• [DIRECTIONS]: The expected answer is a bare count of the lines in the data below that contain "date".

• [DATA FOR THIS EXERCISE]:
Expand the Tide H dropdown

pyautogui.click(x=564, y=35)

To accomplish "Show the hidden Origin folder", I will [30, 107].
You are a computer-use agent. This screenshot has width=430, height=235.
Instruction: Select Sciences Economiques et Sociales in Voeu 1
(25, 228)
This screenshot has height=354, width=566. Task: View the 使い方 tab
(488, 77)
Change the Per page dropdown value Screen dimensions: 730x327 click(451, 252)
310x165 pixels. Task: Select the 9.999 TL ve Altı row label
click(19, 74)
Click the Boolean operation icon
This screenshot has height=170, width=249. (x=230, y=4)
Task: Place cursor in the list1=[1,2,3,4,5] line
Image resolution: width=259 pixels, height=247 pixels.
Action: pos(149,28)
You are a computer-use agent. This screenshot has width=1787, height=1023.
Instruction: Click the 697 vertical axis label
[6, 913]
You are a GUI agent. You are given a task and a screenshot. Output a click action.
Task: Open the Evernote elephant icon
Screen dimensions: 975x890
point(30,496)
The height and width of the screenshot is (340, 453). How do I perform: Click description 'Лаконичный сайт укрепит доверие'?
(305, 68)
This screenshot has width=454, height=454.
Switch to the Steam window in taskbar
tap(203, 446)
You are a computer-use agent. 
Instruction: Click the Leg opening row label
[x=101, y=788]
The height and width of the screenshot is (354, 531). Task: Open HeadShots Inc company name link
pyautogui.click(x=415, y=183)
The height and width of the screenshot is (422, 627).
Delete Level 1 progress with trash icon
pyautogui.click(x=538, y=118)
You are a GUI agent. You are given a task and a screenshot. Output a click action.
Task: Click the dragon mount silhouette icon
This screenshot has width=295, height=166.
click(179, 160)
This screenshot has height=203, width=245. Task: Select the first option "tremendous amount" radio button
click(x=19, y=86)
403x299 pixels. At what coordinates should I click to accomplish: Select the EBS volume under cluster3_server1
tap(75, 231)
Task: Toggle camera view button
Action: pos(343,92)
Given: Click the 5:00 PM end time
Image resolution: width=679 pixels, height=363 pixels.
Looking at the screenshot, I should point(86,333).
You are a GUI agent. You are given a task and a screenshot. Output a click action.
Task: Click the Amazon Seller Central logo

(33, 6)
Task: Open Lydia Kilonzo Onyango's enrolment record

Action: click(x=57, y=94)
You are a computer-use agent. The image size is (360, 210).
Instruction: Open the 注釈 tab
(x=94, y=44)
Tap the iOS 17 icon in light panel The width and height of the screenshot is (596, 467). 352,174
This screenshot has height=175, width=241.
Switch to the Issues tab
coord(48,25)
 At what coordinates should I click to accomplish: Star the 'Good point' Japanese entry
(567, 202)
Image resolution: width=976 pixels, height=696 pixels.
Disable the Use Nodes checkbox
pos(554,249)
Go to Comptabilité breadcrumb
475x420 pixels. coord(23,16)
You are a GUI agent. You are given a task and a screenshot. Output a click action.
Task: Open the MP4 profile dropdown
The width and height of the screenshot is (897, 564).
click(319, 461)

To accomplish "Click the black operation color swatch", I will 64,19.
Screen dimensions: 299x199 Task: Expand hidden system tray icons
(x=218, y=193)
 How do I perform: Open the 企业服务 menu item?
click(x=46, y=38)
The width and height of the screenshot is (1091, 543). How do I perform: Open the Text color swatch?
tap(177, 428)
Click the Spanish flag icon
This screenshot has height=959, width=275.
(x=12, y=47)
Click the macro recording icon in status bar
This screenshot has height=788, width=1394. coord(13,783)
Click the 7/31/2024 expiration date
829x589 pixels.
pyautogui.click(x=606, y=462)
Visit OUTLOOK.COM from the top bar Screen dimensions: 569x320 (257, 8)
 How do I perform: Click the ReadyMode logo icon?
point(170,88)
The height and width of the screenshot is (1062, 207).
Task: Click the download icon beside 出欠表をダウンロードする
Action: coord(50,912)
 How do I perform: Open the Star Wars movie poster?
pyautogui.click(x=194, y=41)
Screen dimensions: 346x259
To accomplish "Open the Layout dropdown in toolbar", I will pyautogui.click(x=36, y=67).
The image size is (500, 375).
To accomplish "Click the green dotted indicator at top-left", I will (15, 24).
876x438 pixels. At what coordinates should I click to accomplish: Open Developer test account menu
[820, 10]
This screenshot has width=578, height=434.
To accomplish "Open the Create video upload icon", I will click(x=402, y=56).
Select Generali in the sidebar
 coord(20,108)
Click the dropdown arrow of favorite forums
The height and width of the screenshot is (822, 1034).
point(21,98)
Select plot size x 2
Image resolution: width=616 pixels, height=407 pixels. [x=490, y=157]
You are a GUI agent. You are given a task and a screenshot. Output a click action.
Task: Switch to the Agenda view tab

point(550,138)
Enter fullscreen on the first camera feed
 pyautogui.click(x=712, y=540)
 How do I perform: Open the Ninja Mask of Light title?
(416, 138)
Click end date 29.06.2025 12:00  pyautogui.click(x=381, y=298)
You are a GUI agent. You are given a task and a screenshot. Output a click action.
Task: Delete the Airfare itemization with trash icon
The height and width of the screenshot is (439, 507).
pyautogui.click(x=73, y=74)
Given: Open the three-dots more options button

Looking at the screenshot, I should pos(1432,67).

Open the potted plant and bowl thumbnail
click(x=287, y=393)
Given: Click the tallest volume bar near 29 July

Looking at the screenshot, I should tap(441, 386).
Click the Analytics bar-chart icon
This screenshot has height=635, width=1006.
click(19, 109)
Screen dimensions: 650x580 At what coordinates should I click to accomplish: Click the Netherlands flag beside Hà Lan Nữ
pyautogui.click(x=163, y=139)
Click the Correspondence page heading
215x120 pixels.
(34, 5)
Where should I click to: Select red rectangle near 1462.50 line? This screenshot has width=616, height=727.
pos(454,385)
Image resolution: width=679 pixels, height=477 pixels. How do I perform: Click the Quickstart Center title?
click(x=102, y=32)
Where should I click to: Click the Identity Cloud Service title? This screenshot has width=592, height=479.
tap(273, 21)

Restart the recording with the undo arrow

• [RESPONSE]: 2